Cutting edge: Rac GTPases sensitize activated T cells to die via Fas

Madhu Ramaswamy, Celine Dumont, Anthony C. Cruz, Jagan R. Muppidi, Timothy S. Gomez, Daniel D. Billadeau, Victor L.J. Tybulewicz, Richard M. Siegel

Research output: Contribution to journalArticlepeer-review

34 Scopus citations


In activated CD4+ T cells, TCR restimulation triggers apoptosis that depends on interactions between the death receptor Fas and its ligand, FasL. This process, termed restimulation-induced cell death (RICD), is a mechanism of peripheral immune tolerance. TCR signaling sensitizes activated T cells to Fas-mediated apoptosis, but what pathways mediate this process are not known. In this study we identify the Rho GTPases Rac1 and Rac2 as essential components in restimulation-induced cell death.

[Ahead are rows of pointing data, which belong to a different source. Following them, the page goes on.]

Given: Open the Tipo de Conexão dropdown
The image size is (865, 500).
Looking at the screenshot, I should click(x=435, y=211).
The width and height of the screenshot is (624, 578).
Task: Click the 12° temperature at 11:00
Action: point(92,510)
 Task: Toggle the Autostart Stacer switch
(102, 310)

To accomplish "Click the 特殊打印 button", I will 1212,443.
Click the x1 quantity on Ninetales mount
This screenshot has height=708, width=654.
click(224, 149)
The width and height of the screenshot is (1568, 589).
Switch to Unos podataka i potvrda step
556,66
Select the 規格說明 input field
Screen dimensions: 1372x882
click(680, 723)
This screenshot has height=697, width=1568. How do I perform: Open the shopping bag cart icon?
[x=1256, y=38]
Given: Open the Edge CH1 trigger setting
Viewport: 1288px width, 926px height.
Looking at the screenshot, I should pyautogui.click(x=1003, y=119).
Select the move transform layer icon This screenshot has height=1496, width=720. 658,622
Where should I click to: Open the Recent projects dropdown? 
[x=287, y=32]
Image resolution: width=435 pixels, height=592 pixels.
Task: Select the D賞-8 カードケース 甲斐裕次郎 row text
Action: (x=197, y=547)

RNA interference-mediated knockdown of Rac GTPases greatly reduced Fas-dependent, TCR-induced apoptosis. The ability of Rac1 to sensitize T cells to Fas-induced apoptosis correlated with Rac-mediated cytoskeletal reorganization, dephosphorylation of the ERM (ezrin/radixin/moesin) family of cytoskeletal linker proteins, and the translocation of Fas to lipid raft microdomains. In primary activated CD4 + T cells, Rac1 and Rac2 were independently required for maximal TCR-induced apoptosis. Activating Rac signaling may be a novel way to sensitize chronically stimulated lymphocytes to Fas-induced apoptosis, an important goal in the treatment of autoimmune diseases.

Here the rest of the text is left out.